I have mydf
data frame below. I want to split any cell that contains comma separated data and put it into rows. I am looking for a data frame similar to y
below. How could i do it efficiently in few steps? Currently i am using cSplit
function on one column at a time.
I tried cSplit(mydf, c("name","new"), ",", direction = "long")
, but that didn`t work
library(splitstackshape)
mydf=data.frame(name = c("AB,BW","x,y,z"), AB = c('A','B'), new=c("1,2,3","4,5,6,7"))
mydf
x=cSplit(mydf, c("name"), ",", direction = "long")
x
y=cSplit(x, c("new"), ",", direction = "long")
y
There are times when a for
loop is totally fine to work with in R. This is one of those times. Try:
library(splitstackshape)
cols <- c("name", "new")
for (i in cols) {
mydf <- cSplit(mydf, i, ",", "long")
}
mydf
## name AB new
## 1: AB A 1
## 2: AB A 2
## 3: AB A 3
## 4: BW A 1
## 5: BW A 2
## 6: BW A 3
## 7: x B 4
## 8: x B 5
## 9: x B 6
## 10: x B 7
## 11: y B 4
## 12: y B 5
## 13: y B 6
## 14: y B 7
## 15: z B 4
## 16: z B 5
## 17: z B 6
## 18: z B 7
Here's a small test using slightly bigger data:
# concat.test = sample data from "splitstackshape"

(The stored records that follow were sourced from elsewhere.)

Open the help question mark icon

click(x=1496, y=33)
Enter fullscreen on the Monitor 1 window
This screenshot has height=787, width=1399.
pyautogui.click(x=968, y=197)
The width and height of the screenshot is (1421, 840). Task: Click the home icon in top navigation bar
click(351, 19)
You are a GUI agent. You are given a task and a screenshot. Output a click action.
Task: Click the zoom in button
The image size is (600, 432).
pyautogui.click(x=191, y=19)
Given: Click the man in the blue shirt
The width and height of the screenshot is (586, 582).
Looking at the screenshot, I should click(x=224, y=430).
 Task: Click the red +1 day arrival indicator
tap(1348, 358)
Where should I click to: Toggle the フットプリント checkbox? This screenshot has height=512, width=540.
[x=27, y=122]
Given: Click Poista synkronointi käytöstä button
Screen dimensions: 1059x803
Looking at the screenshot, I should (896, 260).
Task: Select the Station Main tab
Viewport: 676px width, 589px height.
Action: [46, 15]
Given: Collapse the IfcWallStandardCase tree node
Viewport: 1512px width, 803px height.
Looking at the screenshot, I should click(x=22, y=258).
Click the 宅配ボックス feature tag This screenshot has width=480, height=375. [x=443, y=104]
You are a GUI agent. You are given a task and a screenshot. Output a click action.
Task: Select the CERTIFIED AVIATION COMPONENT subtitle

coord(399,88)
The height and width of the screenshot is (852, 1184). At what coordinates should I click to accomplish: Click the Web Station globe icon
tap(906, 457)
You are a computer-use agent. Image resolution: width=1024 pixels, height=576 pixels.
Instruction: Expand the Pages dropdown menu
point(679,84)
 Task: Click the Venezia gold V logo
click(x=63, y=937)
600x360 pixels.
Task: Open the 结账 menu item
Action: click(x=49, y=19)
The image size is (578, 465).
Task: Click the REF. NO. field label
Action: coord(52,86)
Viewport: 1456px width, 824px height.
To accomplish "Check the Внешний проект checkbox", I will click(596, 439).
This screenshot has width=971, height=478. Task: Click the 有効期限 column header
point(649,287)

test <- do.call(rbind, replicate(5000, concat.test, FALSE))
fun1 <- function() {
cols <- c("Likes", "Siblings")
for (i in cols) {
test <- cSplit(test, i, ",", "long")
}
test
}
fun2 <- function() {
test %>%
separate_rows("Likes") %>%
separate_rows("Siblings")
}
system.time(fun1())
# user system elapsed
# 3.205 0.056 3.261
system.time(fun2())
# user system elapsed
# 11.598 0.066 11.662